Photo check 'may have saved Menezes'
Pictures which may have stopped Jean Charles de Menezes being mistaken for a suicide bomber were not checked, an inquest has heard.
Surveillance photographs of Hussain Osman on a camping trip in the Lake District in 2004 were shown to a jury at the Oval cricket ground, south London, for the first time.
But the Operation Ragstone images were not examined after Osman launched a failed bomb attack in London on July 21 the following year.
Instead, the inquest heard, officers relied on a gym card photograph and CCTV images before shooting dead the wrong man.
Detective Chief Inspector Pat Mellody, of the Scotland Yard anti-terrorist squad, said surveillance photos were not examined "because events overtook us".
He added: "The investigation was running to try to contain the situation that we believed was developing."
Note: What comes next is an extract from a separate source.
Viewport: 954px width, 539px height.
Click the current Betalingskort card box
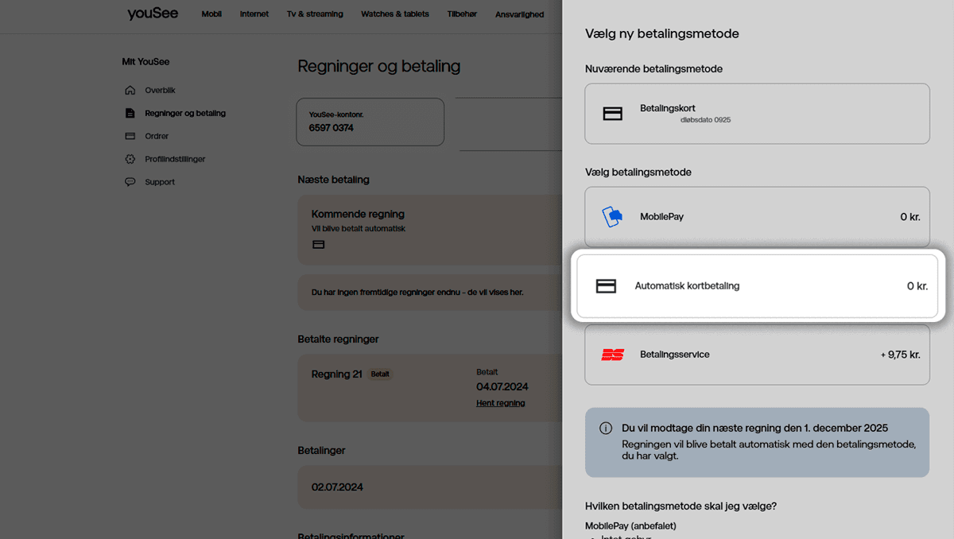[x=757, y=114]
Asked whether he accepted criticism for being at fault, Mr Mellody said: "I do not accept that.
"I believe at that time in the morning they had got the imagery - and by imagery I mean the gym cards and the scenes where the individuals who actually tried to conduct the attacks on London were actually filmed."
Earlier, a senior surveillance officer denied telling bosses Mr de Menezes was a suspected suicide bomber, an inquest heard.
The special branch detective contradicted evidence given by Deputy Assistant Commissioner Cressida Dick as he insisted he never said "they think it's him" before the Brazilian electrician's shooting.
Ms Dick previously said the officer, who kept a log of incidents, told the police chief leading the operation "he's very jumpy" as officers closed in on Mr de Menezes.
But the officer, who was the principal link at New Scotland Yard between surveillance and Ms Dick, said Mr de Menezes remained only "possibly identifiable with" failed bomber Hussain Osman throughout the chase.
Speaking behind a screen at Mr de Menezes's inquest at the Oval cricket ground, south London, he added: "I was always under the impression that the subject had been unidentified."
After being asked by David Perry QC, representing Ms Dick, whether he recalled saying "they think it's him", the officer replied: "Certainly not because that would have involved positive identification being made which would, therefore, be recorded in the log straight away because that would indicate it was him."
The jury has heard how officers involved in the pursuit endured "chaotic" scenes in the police control room on the day he was shot.
Ms Dick has admitted her officers were not prepared for a failed suicide bombing.
But she believed Mr de Menezes posed a "great threat" as officers pursued him on July 22, 2005.
The 27-year-old was killed by specialist firearms officers who mistook him for Osman after boarding a train at Stockwell Tube station.